(Beginning of Data records)

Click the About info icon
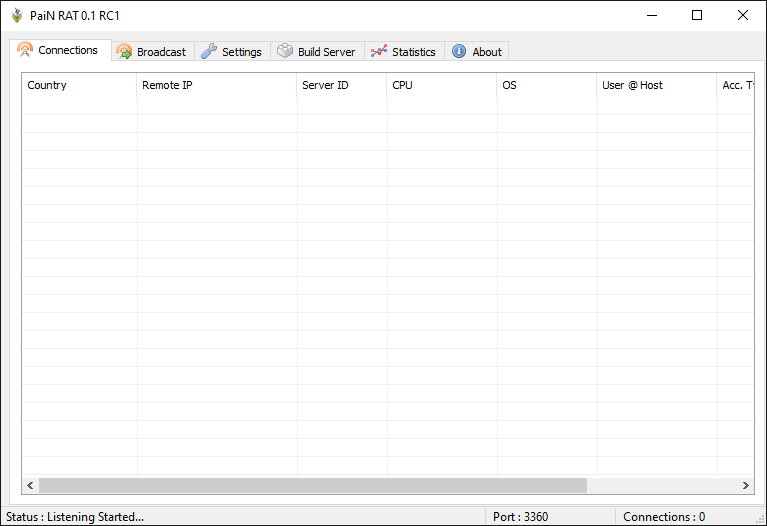This screenshot has width=767, height=526. (459, 52)
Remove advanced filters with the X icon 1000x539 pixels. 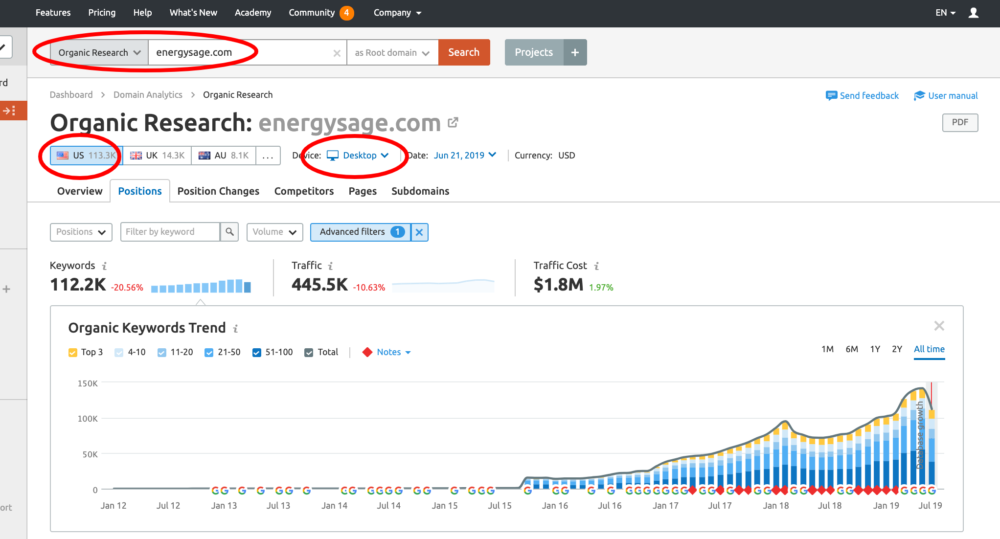(x=420, y=232)
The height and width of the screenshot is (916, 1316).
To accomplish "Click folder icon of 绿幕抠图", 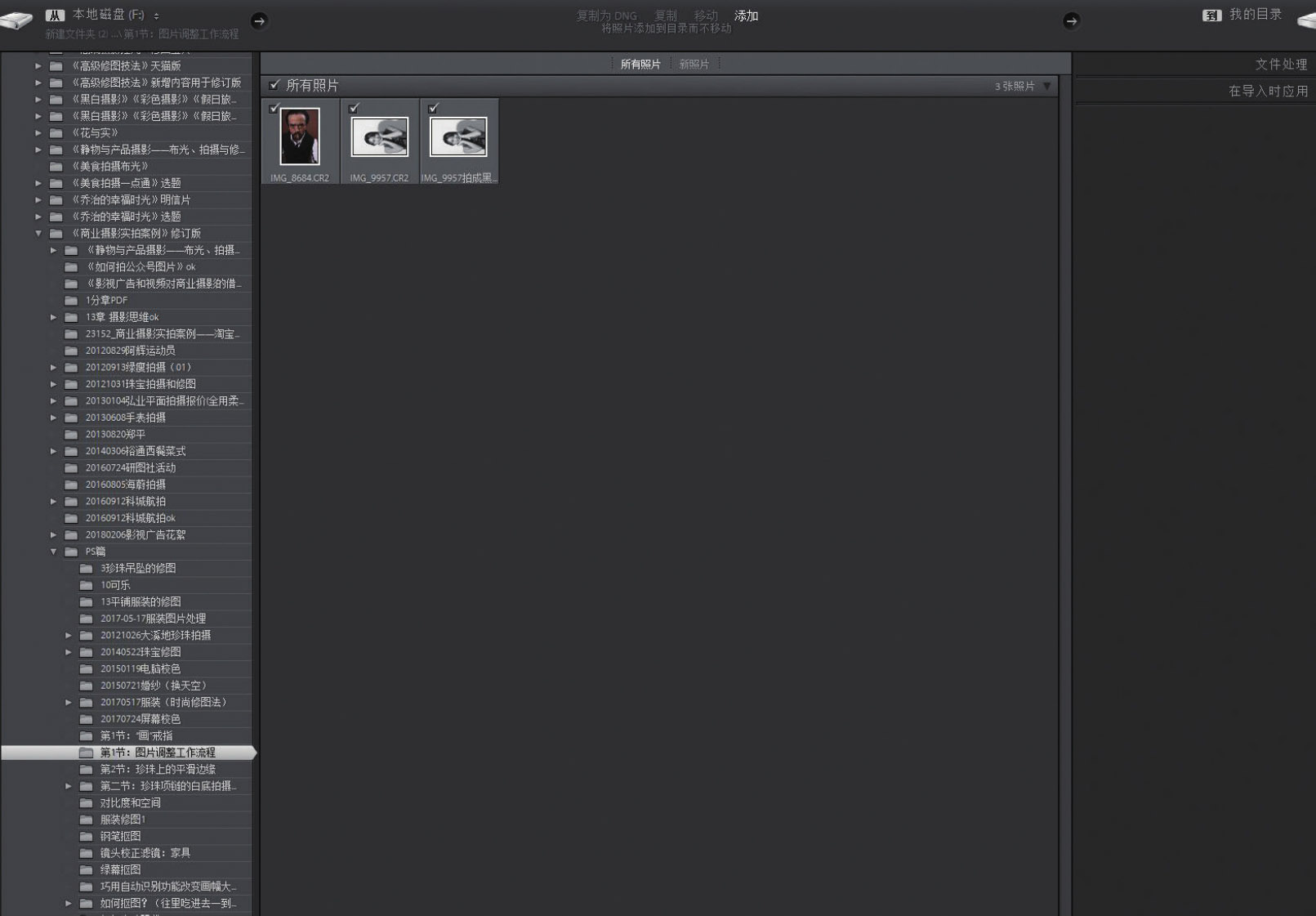I will click(x=86, y=869).
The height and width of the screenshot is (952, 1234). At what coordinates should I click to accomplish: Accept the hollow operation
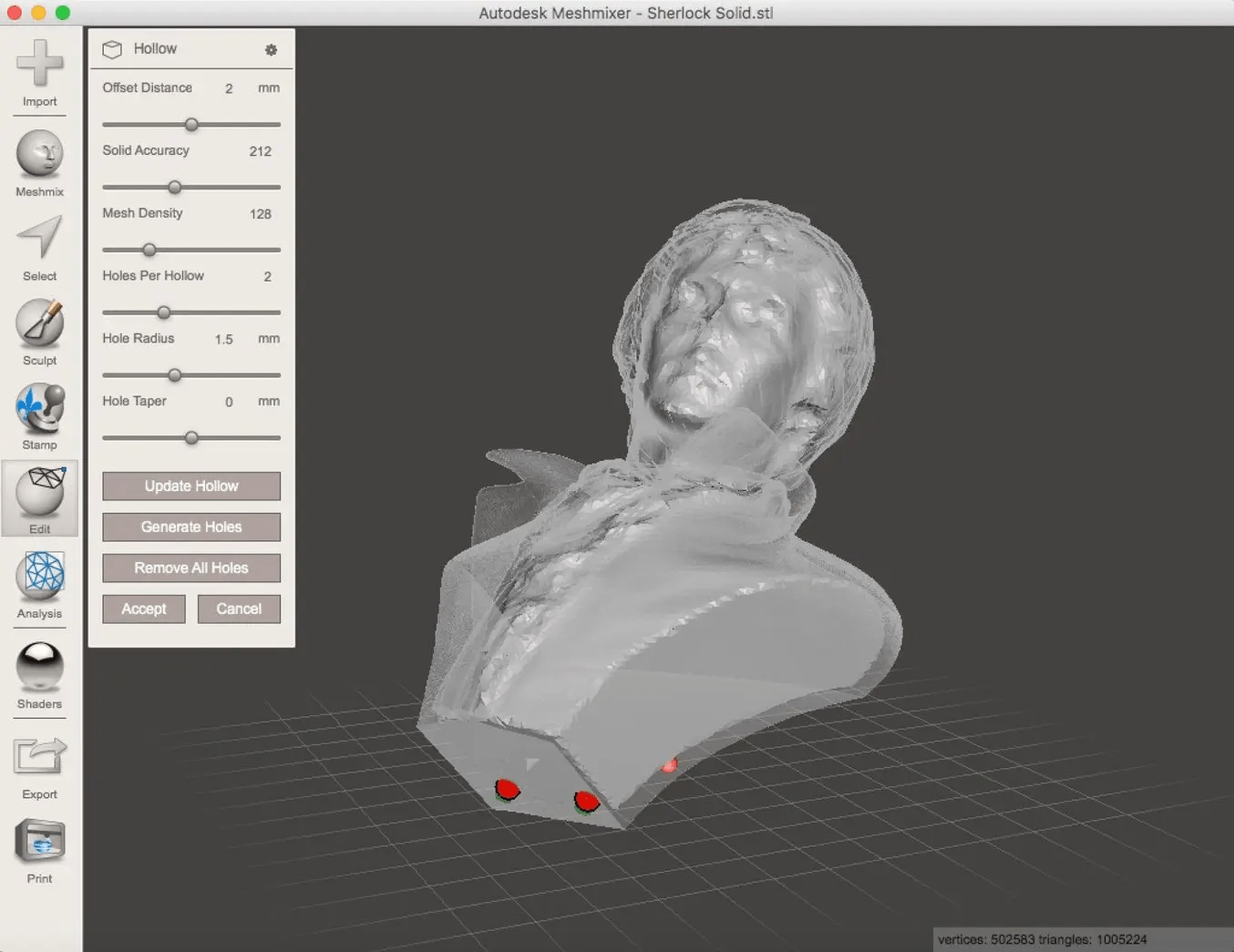point(143,609)
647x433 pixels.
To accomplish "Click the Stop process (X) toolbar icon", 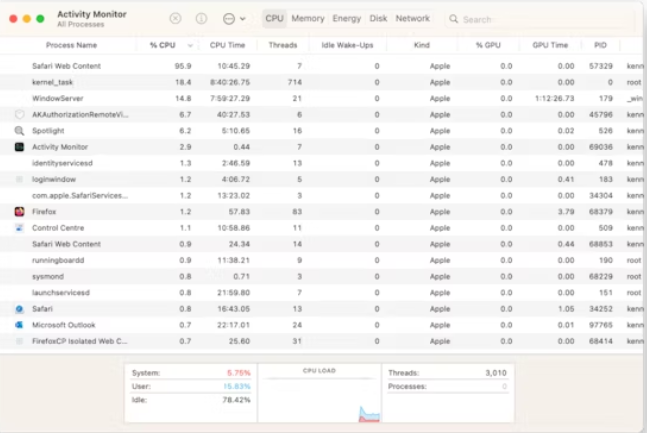I will click(x=176, y=18).
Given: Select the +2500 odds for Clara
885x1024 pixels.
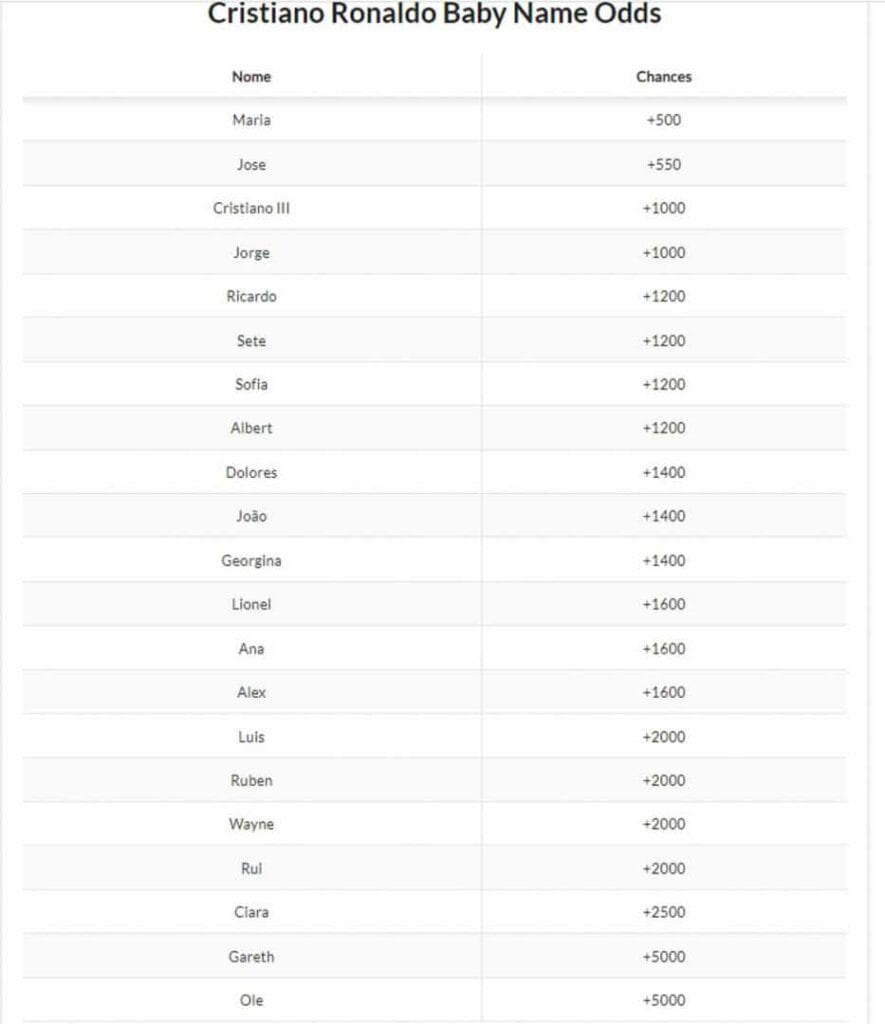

(End of Data records)

Exercise requirements: Using the listing above, write out exactly the lines from the one that holds "Given: Select the +2500 odds for Clara" through the last line, both included, and omit pictures.

Written reply:
Given: Select the +2500 odds for Clara
885x1024 pixels.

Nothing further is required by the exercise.